Absolutely $k$-Incoherent Quantum States and Spectral Inequalities for Factor Width of a Matrix

TL;DR

This paper characterizes quantum states that are absolutely $k$-incoherent based solely on their eigenvalues, providing spectral inequalities and conditions related to factor width of matrices, advancing understanding in quantum resource theory.

Contribution

It introduces the concept of absolutely $k$-incoherent states and derives spectral inequalities and conditions for their identification based on eigenvalues.

Findings

Derived necessary and sufficient conditions for absolute $k$-incoherence.

Connected spectral properties with hyperbolicity cones and elementary symmetric polynomials.
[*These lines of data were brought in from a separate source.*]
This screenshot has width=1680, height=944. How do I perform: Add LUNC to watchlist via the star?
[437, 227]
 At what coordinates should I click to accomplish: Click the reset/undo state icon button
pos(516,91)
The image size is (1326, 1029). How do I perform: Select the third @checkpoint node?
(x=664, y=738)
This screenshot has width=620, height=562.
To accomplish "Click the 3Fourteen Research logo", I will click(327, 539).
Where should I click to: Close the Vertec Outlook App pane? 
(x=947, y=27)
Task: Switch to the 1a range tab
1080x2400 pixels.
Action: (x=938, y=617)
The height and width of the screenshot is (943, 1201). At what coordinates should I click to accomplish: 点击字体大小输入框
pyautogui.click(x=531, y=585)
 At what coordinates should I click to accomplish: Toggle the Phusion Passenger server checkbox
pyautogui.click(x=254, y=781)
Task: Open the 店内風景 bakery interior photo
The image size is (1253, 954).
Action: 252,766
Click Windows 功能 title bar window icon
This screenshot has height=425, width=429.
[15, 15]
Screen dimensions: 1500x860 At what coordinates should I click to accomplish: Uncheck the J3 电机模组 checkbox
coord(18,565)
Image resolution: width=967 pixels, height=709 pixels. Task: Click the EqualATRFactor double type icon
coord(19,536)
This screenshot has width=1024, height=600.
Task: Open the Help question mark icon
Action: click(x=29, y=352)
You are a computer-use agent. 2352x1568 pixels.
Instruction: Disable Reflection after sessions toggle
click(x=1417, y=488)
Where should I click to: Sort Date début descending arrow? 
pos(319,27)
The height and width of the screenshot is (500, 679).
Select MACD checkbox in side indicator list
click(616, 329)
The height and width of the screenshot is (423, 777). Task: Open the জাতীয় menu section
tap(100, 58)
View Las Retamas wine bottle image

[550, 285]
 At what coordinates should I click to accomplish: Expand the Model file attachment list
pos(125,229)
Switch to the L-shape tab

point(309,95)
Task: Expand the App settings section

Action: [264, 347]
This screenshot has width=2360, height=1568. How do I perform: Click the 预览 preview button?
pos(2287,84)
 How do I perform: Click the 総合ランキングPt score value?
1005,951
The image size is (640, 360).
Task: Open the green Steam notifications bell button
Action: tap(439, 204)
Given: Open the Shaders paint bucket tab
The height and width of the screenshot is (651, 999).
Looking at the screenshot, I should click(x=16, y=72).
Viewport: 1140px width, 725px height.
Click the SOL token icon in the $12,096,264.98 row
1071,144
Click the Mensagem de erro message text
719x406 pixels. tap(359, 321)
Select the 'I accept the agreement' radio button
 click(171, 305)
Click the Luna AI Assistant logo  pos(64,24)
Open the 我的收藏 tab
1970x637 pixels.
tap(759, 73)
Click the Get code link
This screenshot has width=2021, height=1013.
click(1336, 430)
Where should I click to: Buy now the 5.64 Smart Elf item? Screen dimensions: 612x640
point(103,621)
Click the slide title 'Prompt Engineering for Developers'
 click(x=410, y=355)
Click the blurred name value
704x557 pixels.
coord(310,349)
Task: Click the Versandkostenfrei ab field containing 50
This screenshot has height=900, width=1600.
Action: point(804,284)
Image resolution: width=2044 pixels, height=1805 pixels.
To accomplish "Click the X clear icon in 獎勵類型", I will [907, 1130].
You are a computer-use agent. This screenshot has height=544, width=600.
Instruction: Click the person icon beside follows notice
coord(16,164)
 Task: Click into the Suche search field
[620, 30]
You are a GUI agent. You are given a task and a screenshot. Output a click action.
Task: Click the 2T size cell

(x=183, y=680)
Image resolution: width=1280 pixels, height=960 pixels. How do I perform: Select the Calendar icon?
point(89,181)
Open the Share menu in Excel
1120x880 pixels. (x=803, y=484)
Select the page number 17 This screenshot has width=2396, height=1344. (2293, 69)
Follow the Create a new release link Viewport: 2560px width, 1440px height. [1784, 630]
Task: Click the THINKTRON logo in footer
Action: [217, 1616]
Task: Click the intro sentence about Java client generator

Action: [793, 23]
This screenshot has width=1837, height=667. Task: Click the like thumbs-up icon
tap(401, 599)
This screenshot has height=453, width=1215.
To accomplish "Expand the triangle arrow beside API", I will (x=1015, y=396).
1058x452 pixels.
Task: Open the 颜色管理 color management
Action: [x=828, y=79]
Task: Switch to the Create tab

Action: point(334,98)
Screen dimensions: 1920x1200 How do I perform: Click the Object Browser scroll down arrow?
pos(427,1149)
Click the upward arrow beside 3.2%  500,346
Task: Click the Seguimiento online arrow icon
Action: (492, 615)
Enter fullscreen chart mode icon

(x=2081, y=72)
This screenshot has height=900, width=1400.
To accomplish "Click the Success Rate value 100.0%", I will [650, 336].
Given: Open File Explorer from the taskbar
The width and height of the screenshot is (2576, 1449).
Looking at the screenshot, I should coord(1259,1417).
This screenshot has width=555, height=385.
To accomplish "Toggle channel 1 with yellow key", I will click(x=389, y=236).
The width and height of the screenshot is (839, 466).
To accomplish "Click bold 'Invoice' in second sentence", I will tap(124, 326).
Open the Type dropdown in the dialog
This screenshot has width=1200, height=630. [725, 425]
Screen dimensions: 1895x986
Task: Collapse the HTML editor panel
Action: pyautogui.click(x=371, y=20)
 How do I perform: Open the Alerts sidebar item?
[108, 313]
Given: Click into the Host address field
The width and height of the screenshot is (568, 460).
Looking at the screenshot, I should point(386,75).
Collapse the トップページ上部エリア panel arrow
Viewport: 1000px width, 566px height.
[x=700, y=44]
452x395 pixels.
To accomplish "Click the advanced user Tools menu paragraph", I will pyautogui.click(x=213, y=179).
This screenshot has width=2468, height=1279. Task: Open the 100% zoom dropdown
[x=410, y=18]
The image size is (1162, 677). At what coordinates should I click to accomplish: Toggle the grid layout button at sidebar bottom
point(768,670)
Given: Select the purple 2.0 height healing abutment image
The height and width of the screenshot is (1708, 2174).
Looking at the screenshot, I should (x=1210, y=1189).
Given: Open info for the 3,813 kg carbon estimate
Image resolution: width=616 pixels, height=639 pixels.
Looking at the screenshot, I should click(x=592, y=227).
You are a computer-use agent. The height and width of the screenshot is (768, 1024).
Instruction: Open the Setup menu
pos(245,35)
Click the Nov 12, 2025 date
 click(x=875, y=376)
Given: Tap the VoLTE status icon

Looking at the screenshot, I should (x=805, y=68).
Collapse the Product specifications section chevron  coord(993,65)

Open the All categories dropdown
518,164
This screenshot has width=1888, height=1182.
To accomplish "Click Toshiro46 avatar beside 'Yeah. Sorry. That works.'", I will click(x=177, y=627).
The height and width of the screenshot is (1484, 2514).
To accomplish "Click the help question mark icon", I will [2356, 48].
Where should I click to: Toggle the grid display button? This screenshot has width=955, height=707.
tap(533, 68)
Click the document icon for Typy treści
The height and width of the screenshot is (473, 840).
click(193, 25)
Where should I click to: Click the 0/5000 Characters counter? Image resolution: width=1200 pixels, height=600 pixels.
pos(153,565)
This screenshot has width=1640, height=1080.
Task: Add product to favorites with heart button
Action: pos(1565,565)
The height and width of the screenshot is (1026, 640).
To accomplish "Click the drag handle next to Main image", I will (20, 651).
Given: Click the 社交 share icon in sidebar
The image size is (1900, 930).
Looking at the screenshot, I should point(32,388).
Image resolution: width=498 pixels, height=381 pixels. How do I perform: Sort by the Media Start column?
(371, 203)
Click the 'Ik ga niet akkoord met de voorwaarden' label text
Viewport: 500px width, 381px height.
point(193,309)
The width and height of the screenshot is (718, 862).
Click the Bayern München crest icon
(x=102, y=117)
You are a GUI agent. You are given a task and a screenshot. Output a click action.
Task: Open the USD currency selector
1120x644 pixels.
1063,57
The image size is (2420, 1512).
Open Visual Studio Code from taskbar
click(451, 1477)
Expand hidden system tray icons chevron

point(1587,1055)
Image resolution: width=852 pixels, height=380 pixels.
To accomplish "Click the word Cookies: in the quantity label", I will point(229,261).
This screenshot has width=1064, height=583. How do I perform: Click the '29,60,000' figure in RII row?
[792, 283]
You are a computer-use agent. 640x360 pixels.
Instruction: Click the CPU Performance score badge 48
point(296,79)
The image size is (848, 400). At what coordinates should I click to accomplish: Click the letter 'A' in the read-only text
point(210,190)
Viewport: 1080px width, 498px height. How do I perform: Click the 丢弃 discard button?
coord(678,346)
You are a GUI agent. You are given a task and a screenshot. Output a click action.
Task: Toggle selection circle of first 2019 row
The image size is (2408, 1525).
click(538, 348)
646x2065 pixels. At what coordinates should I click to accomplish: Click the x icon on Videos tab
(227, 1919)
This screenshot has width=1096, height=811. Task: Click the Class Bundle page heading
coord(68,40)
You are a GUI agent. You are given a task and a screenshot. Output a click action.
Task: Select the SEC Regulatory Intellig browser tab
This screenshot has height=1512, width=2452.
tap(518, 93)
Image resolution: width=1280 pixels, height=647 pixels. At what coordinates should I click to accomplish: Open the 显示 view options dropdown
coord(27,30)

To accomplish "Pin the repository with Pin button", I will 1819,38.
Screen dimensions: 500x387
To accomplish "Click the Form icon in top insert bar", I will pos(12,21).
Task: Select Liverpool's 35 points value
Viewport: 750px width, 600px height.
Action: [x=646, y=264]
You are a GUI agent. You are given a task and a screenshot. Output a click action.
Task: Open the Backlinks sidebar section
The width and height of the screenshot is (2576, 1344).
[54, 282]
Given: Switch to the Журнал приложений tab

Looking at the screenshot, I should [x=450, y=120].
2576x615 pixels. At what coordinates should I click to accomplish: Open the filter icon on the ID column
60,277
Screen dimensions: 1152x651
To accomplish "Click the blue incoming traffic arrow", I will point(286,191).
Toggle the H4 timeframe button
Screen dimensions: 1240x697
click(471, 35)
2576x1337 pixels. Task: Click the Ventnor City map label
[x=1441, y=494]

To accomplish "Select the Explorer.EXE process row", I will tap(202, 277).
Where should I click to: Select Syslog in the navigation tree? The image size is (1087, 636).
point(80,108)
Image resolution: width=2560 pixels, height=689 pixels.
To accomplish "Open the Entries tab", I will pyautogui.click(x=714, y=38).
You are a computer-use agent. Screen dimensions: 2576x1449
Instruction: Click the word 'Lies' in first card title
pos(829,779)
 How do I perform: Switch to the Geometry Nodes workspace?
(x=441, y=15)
Extended the understanding of quantum states' incoherence using spectral inequalities.

Abstract

We investigate the set of quantum states that can be shown to be $k$-incoherent based only on their eigenvalues (equivalently, we explore which Hermitian matrices can be shown to have small factor width based only on their eigenvalues). In analogy with the absolute separability problem in quantum resource theory, we call these states "absolutely $k$-incoherent", and we derive several necessary and sufficient conditions for membership in this set. We obtain many of our results by making use of recent results concerning hyperbolicity cones associated with elementary symmetric polynomials.